Justice O'Connor expressed a scintilla of doubt in the opening sentence of her concurring opinion (although she couched its impact by using a total of four negatives). She wrote, "I cannot disagree with the fundamental legal principle that executing the innocent is inconsistent with the Constitution." Unfortunately, she argued later in her opinion that Herrera was not an innocent man: as a convicted murderer, he was "legally guilty"! Apparently, Justice O'Connor thought in 1993 that an innocent person could not be convicted of a crime, never mind be executed.

In 1999, the Supreme Court rejected the appeal of Exzavious Gibson, whose post-conviction hearing in Georgia was remarkable for its unilateral nature. Gibson could not afford a lawyer, so he represented himself. He called no witnesses and presented no evidence at the hearing. Yet, the Supreme Court refused to hear the case. Apparently, Justice O'Connor was not so concerned in 1999 about innocent prisoners as to convince three of her colleagues that Gibson's hearing was so inadequate as to prevent any consderation of his innocence.
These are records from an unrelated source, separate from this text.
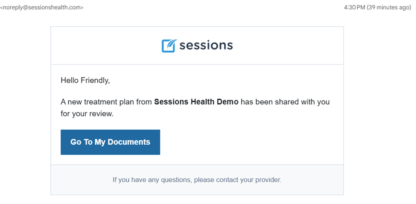Viewport: 416px width, 204px height.
Task: Select the phrase 'has been shared with you'
Action: click(x=285, y=102)
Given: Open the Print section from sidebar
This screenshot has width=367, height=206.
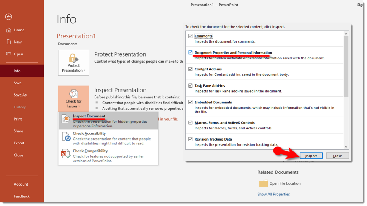Looking at the screenshot, I should (x=18, y=119).
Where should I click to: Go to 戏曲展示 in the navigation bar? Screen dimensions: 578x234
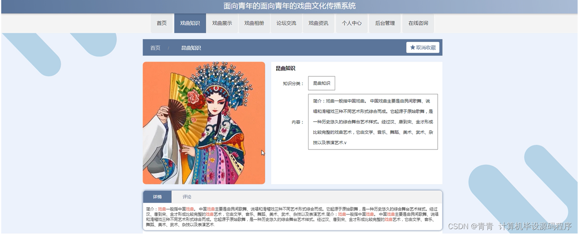(x=222, y=23)
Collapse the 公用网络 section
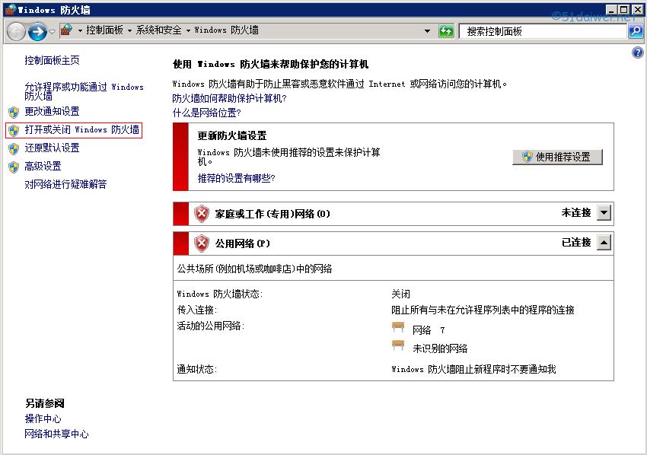 point(603,243)
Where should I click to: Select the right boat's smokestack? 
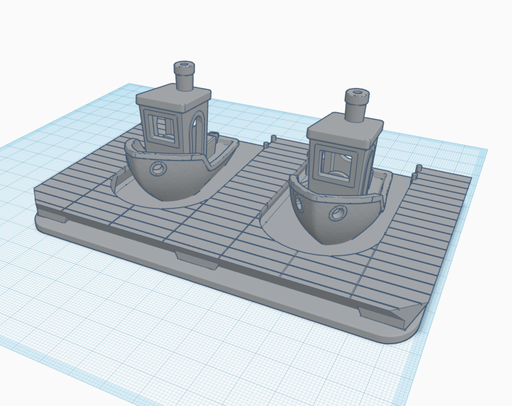[356, 107]
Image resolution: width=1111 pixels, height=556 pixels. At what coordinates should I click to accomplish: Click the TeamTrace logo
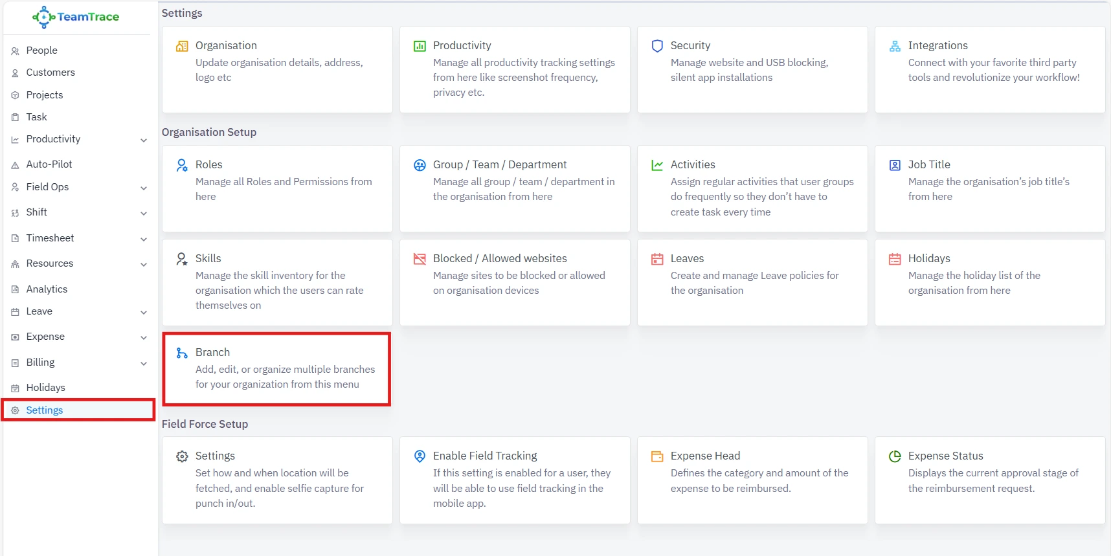tap(76, 17)
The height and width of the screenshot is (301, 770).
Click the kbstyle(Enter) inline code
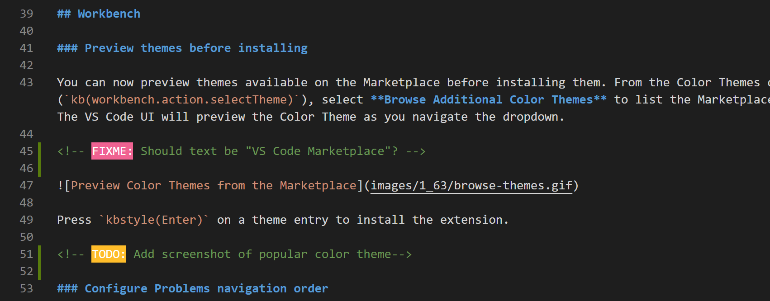point(154,220)
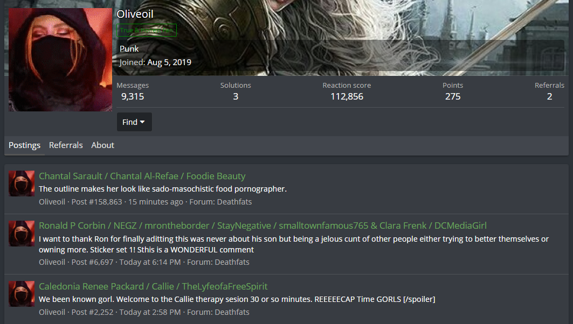Open the Caledonia Renee Packard thread link
Image resolution: width=573 pixels, height=324 pixels.
(x=153, y=286)
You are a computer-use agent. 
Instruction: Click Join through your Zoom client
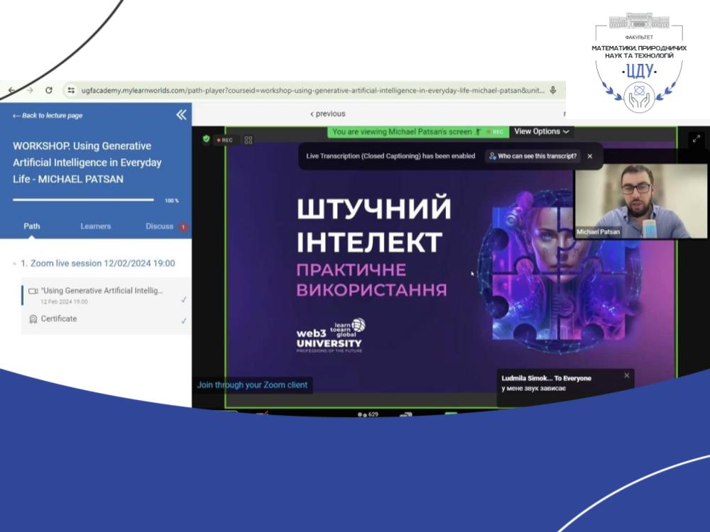pyautogui.click(x=252, y=385)
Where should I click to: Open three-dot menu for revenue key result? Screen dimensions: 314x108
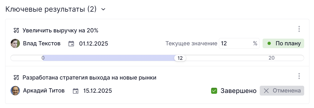coord(299,29)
Even though behind the pace of 1999's 98 executions, the 37 executions through mid-June of this year exceed the totals for 18 of the 25 years since 1976, according to Amnesty International. These numbers are in spite of the moratorium established in Illinois by Governor George Ryan, after several death-row inmates were found to be innocent. In their Presidential debates, neither George Bush nor Al Gore could bring himself either to call for a moratorium on federal executions or to encourage other states to do the same.

It is shameful that Justice O'Connor, who has considered hundreds of desperate appeals over the years, is only now realizing that the death penalty may be fatally flawed. It is equally shameful that the majority of Americans have yet to come to that realization.